Every record should be copied exactly, and the images omitted.

Saved data entries -
- Opening Delimiter -
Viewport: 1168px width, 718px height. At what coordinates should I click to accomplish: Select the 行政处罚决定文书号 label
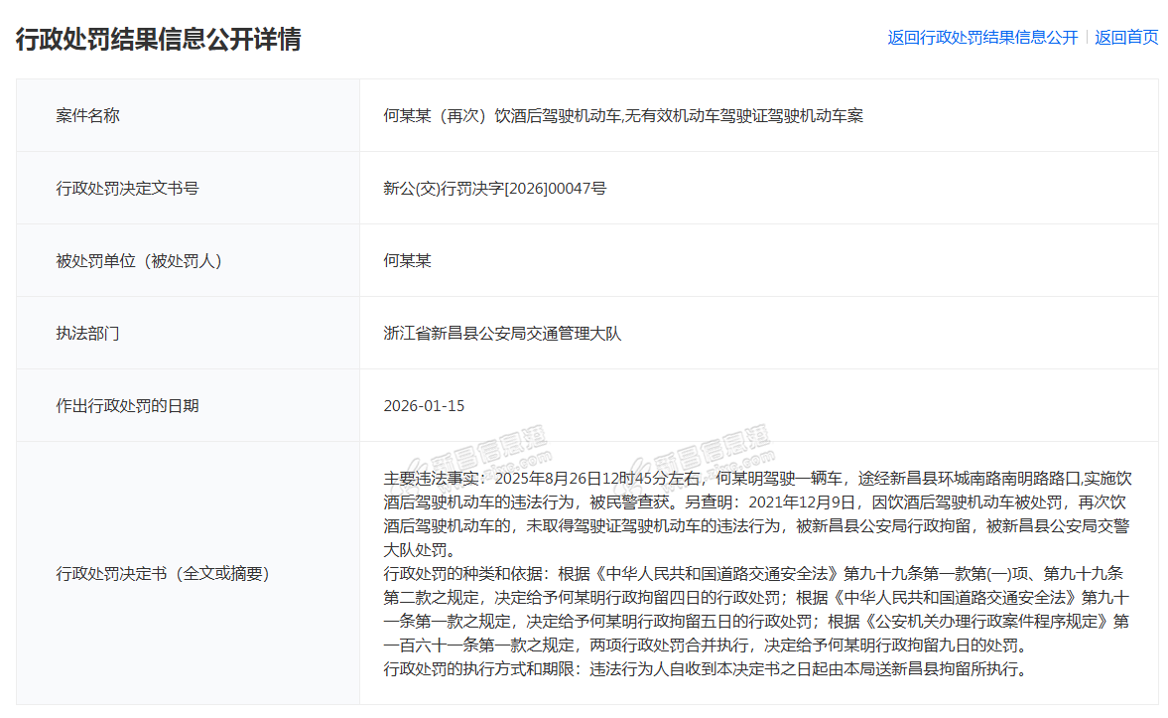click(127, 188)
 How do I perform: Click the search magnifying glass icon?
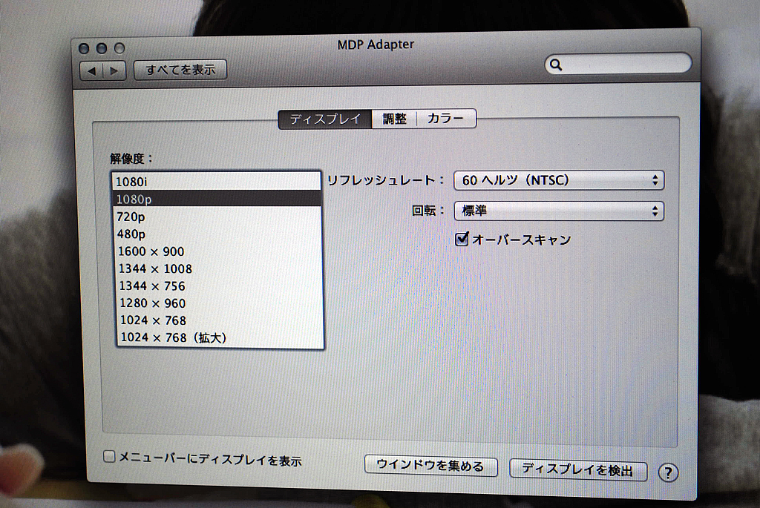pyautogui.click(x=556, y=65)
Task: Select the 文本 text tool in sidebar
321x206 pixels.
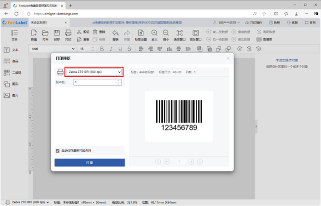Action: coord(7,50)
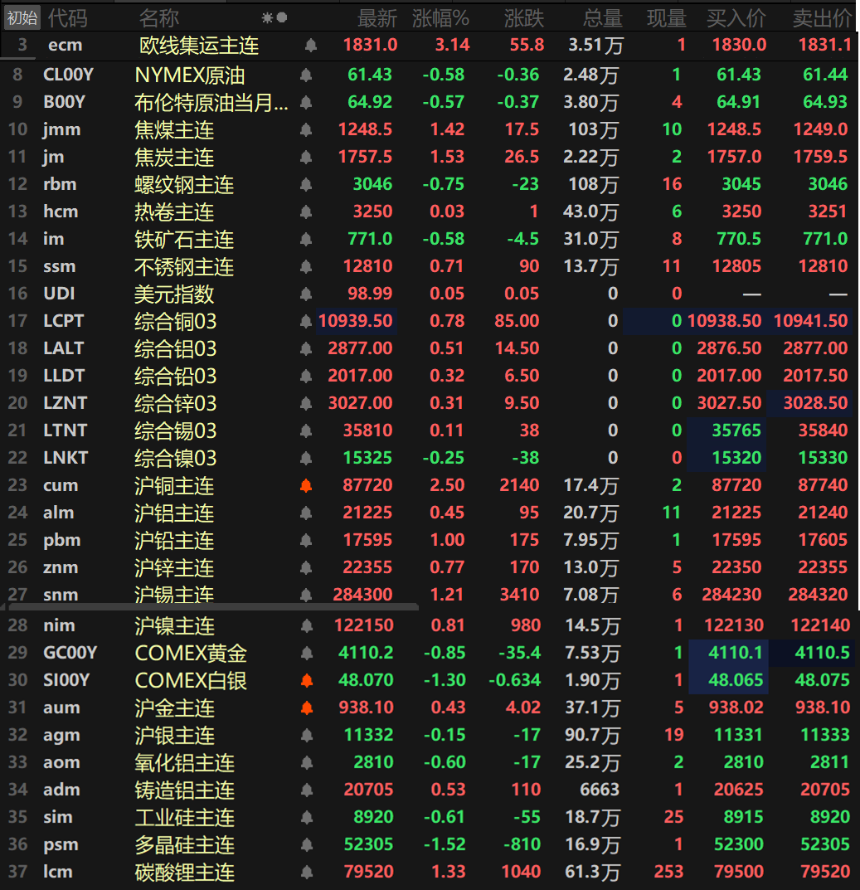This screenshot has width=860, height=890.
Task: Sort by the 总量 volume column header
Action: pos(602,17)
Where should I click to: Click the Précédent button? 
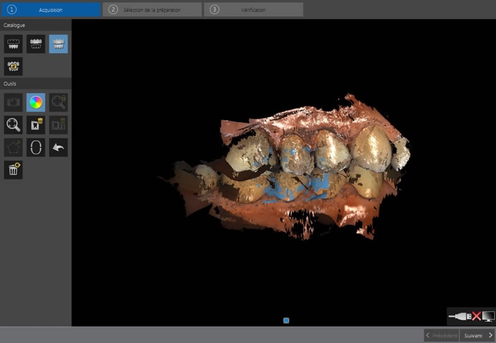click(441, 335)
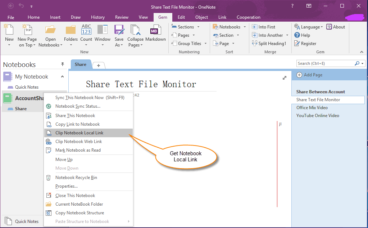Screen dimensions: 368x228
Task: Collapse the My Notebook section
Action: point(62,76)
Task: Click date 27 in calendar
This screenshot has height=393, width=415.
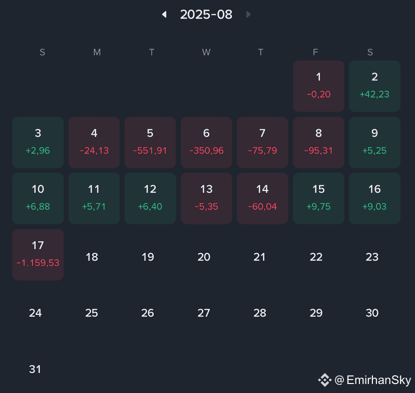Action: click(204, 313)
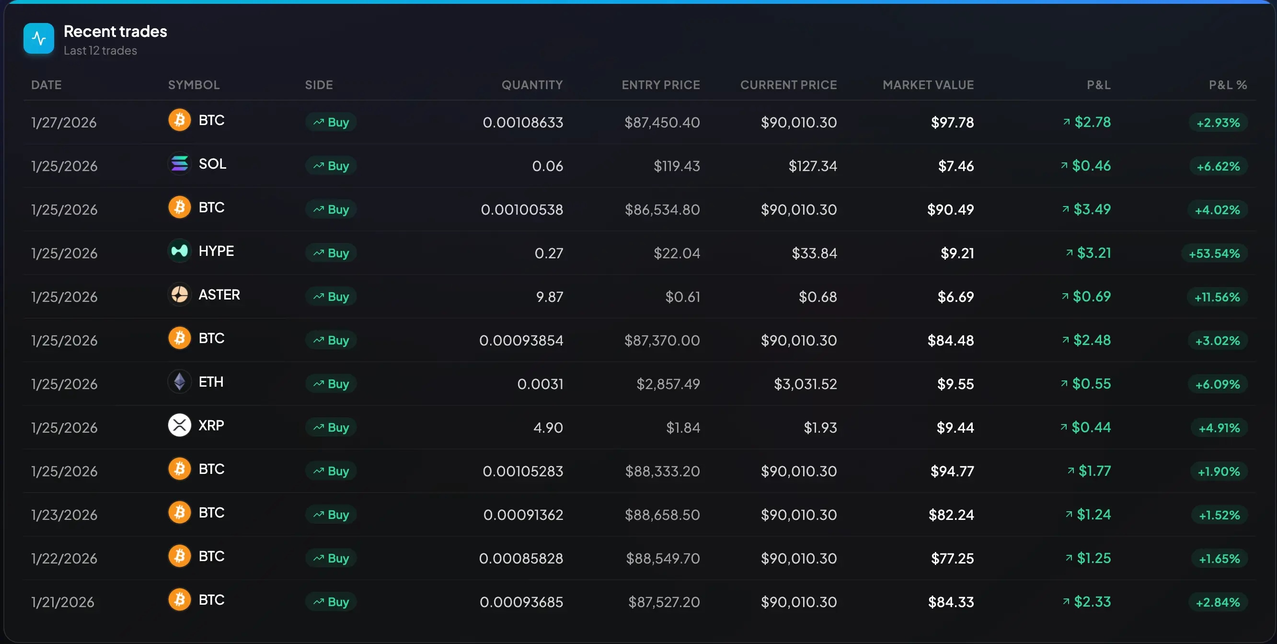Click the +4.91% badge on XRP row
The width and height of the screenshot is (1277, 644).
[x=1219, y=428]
- Closing Delimiter -
TASK SOLUTION -
Viewport: 1168px width, 718px height. At what coordinates should I click to accomplish: Select the 行政处罚决定文书号 label
click(127, 188)
 How do I perform: Click the search magnifying glass icon?
pyautogui.click(x=556, y=65)
Task: Select the 文本 text tool in sidebar
321x206 pixels.
Action: coord(7,50)
This screenshot has width=860, height=890.
Task: Sort by the 总量 volume column header
Action: pos(602,17)
Where should I click to: Click the Précédent button? 
click(441, 335)
Screen dimensions: 368x228
Task: Collapse the My Notebook section
Action: point(62,76)
Task: Click date 27 in calendar
This screenshot has height=393, width=415.
Action: click(204, 313)
Click the +4.91% badge on XRP row
The width and height of the screenshot is (1277, 644).
[x=1219, y=428]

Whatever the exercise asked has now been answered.